Selling apparel fashions to teens and young adults takes a lot of both art and science--the art in knowing what fashions will sell and the science of getting those fashions in front of shoppers while they`re still interested. The effort puts time constraints on retailers like American Eagle Outfitters Inc., which tries to delay final buying decisions as long as possible to get the right mix of fashion treatments for its private label apparel. "We really push the envelope in terms of each product execution," says Dave Repp, director of supply chain technologies.

But the system can put pressure on the retailer`s merchandise buyers, who must find the right goods while taking the time- consuming steps of preparing purchase orders. So American Eagle has deployed a web-based buying system that streamlines the purchase order process and lets buyers focus on what they do best--finding fashion material. "We`re making it so that buyers can focus on what they`re passionate about," Repp says.

American Eagle has deployed TradeStone Inc.`s web-based Unified Buying Engine, which operates on the retailer`s corporate intranet and extranet for integrating with internal departments as well as with suppliers. The tool integrates information, including design, merchandising and production plans, and presents it in real-time on a web screen, giving buyers the information they need to quickly draw up purchase orders.

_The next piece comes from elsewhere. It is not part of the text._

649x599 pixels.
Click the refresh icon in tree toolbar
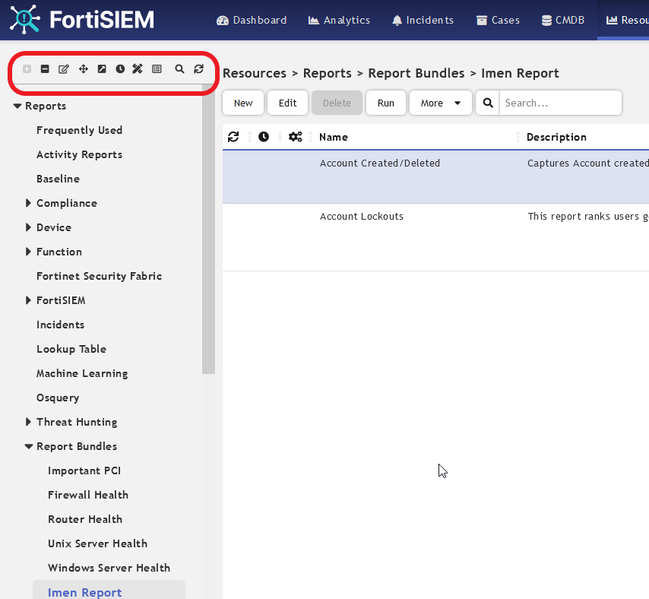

"Before, it would take days to create a P.O. by the time the buyer researched information and assured it was accurate," Repp says. Now, buyers can get purchase orders out to two or three times as many suppliers in less time than in the past, helping American Eagle get the best products, prices and delivery times, Repp says.

American Eagle expects the system to sharply reduce the time it takes from product design to store delivery. "We hope to cut three to four weeks out of our timeline," Repp says.

Shortening that timeline lets American Eagle make decisions closer to each selling season about particular fashion treatments and styles, helping it get products on shelves that are more likely to sell in larger numbers and produce higher profits, Repp says.

And by letting buyers focus on what they do best, the retailer expects to keep them around longer. "Improving the retention rate of buyers is the ultimate result in providing efficient technology," Repp says. "If we have great buying talent, we want to keep them here."